> **Task requirements**
Set down the whole listing verbatim.

> **Stored data**
———
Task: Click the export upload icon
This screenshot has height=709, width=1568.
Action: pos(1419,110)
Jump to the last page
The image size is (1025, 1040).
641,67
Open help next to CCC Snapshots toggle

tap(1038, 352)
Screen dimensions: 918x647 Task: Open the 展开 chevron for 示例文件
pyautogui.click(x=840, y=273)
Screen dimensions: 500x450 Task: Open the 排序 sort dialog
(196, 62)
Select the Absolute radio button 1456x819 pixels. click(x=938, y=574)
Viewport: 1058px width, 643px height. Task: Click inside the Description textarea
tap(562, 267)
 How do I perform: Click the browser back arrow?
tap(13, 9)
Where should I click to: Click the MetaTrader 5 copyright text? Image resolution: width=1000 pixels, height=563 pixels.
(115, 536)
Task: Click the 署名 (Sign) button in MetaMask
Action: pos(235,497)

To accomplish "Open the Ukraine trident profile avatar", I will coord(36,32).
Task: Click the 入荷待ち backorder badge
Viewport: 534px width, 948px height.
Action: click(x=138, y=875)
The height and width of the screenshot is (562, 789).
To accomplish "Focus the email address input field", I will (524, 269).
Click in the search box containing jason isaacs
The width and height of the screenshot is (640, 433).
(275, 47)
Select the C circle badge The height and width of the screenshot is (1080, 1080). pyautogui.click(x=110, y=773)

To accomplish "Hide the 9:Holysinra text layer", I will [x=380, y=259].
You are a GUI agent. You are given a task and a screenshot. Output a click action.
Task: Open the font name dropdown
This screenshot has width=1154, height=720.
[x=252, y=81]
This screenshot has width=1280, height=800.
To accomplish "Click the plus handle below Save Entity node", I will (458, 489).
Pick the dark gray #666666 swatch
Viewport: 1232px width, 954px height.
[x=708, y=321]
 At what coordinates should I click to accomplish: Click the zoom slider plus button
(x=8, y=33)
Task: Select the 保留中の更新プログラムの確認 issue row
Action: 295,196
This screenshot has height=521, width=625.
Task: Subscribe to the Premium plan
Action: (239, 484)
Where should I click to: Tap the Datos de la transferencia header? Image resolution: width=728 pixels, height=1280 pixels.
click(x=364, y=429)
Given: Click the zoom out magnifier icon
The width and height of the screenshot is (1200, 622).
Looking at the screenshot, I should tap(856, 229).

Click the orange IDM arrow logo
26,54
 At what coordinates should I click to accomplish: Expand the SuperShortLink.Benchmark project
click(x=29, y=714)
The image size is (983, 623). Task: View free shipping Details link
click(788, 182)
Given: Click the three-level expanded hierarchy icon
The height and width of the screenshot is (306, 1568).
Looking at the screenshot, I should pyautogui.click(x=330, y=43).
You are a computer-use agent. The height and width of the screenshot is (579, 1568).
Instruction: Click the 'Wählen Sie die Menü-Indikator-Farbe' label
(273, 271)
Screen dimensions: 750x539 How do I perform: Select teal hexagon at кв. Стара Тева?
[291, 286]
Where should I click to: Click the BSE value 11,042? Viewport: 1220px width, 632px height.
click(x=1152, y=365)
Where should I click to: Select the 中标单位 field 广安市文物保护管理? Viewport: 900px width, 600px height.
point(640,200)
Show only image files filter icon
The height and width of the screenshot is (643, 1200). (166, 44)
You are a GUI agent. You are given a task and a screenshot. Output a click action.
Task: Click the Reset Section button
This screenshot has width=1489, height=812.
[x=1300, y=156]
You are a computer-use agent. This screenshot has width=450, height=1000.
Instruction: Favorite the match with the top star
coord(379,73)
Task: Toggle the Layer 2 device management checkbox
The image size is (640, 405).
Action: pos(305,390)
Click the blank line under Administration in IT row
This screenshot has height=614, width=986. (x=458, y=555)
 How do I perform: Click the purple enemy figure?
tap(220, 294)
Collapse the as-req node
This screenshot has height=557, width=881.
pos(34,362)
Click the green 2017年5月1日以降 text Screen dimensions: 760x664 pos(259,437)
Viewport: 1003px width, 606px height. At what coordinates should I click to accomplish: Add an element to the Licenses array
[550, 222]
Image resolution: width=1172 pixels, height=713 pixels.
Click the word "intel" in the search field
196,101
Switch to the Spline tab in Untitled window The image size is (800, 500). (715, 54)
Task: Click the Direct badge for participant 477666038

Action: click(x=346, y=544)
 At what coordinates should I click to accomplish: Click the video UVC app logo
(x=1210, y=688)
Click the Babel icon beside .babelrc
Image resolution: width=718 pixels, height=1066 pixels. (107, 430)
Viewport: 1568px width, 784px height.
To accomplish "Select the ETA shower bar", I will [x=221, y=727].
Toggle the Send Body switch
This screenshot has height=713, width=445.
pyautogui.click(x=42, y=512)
———
> **Your solution**
Task: Click the export upload icon
This screenshot has height=709, width=1568.
Action: pos(1419,110)
Jump to the last page
The image size is (1025, 1040).
641,67
Open help next to CCC Snapshots toggle

tap(1038, 352)
Screen dimensions: 918x647 Task: Open the 展开 chevron for 示例文件
pyautogui.click(x=840, y=273)
Screen dimensions: 500x450 Task: Open the 排序 sort dialog
(196, 62)
Select the Absolute radio button 1456x819 pixels. click(x=938, y=574)
Viewport: 1058px width, 643px height. Task: Click inside the Description textarea
tap(562, 267)
 How do I perform: Click the browser back arrow?
tap(13, 9)
Where should I click to: Click the MetaTrader 5 copyright text? Image resolution: width=1000 pixels, height=563 pixels.
(115, 536)
Task: Click the 署名 (Sign) button in MetaMask
Action: pos(235,497)

To accomplish "Open the Ukraine trident profile avatar", I will coord(36,32).
Task: Click the 入荷待ち backorder badge
Viewport: 534px width, 948px height.
Action: click(x=138, y=875)
The height and width of the screenshot is (562, 789).
To accomplish "Focus the email address input field", I will (524, 269).
Click in the search box containing jason isaacs
The width and height of the screenshot is (640, 433).
(275, 47)
Select the C circle badge The height and width of the screenshot is (1080, 1080). pyautogui.click(x=110, y=773)

To accomplish "Hide the 9:Holysinra text layer", I will [x=380, y=259].
You are a GUI agent. You are given a task and a screenshot. Output a click action.
Task: Open the font name dropdown
This screenshot has width=1154, height=720.
[x=252, y=81]
This screenshot has width=1280, height=800.
To accomplish "Click the plus handle below Save Entity node", I will (458, 489).
Pick the dark gray #666666 swatch
Viewport: 1232px width, 954px height.
[x=708, y=321]
 At what coordinates should I click to accomplish: Click the zoom slider plus button
(x=8, y=33)
Task: Select the 保留中の更新プログラムの確認 issue row
Action: 295,196
This screenshot has height=521, width=625.
Task: Subscribe to the Premium plan
Action: (239, 484)
Where should I click to: Tap the Datos de la transferencia header? Image resolution: width=728 pixels, height=1280 pixels.
click(x=364, y=429)
Given: Click the zoom out magnifier icon
The width and height of the screenshot is (1200, 622).
Looking at the screenshot, I should tap(856, 229).

Click the orange IDM arrow logo
26,54
 At what coordinates should I click to accomplish: Expand the SuperShortLink.Benchmark project
click(x=29, y=714)
The image size is (983, 623). Task: View free shipping Details link
click(788, 182)
Given: Click the three-level expanded hierarchy icon
The height and width of the screenshot is (306, 1568).
Looking at the screenshot, I should pyautogui.click(x=330, y=43).
You are a computer-use agent. The height and width of the screenshot is (579, 1568).
Instruction: Click the 'Wählen Sie die Menü-Indikator-Farbe' label
(273, 271)
Screen dimensions: 750x539 How do I perform: Select teal hexagon at кв. Стара Тева?
[291, 286]
Where should I click to: Click the BSE value 11,042? Viewport: 1220px width, 632px height.
click(x=1152, y=365)
Where should I click to: Select the 中标单位 field 广安市文物保护管理? Viewport: 900px width, 600px height.
point(640,200)
Show only image files filter icon
The height and width of the screenshot is (643, 1200). (166, 44)
You are a GUI agent. You are given a task and a screenshot. Output a click action.
Task: Click the Reset Section button
This screenshot has width=1489, height=812.
[x=1300, y=156]
You are a computer-use agent. This screenshot has width=450, height=1000.
Instruction: Favorite the match with the top star
coord(379,73)
Task: Toggle the Layer 2 device management checkbox
The image size is (640, 405).
Action: pos(305,390)
Click the blank line under Administration in IT row
This screenshot has height=614, width=986. (x=458, y=555)
 How do I perform: Click the purple enemy figure?
tap(220, 294)
Collapse the as-req node
This screenshot has height=557, width=881.
pos(34,362)
Click the green 2017年5月1日以降 text Screen dimensions: 760x664 pos(259,437)
Viewport: 1003px width, 606px height. At what coordinates should I click to accomplish: Add an element to the Licenses array
[550, 222]
Image resolution: width=1172 pixels, height=713 pixels.
Click the word "intel" in the search field
196,101
Switch to the Spline tab in Untitled window The image size is (800, 500). (715, 54)
Task: Click the Direct badge for participant 477666038

Action: click(x=346, y=544)
 At what coordinates should I click to accomplish: Click the video UVC app logo
(x=1210, y=688)
Click the Babel icon beside .babelrc
Image resolution: width=718 pixels, height=1066 pixels. (107, 430)
Viewport: 1568px width, 784px height.
To accomplish "Select the ETA shower bar", I will [x=221, y=727].
Toggle the Send Body switch
This screenshot has height=713, width=445.
pyautogui.click(x=42, y=512)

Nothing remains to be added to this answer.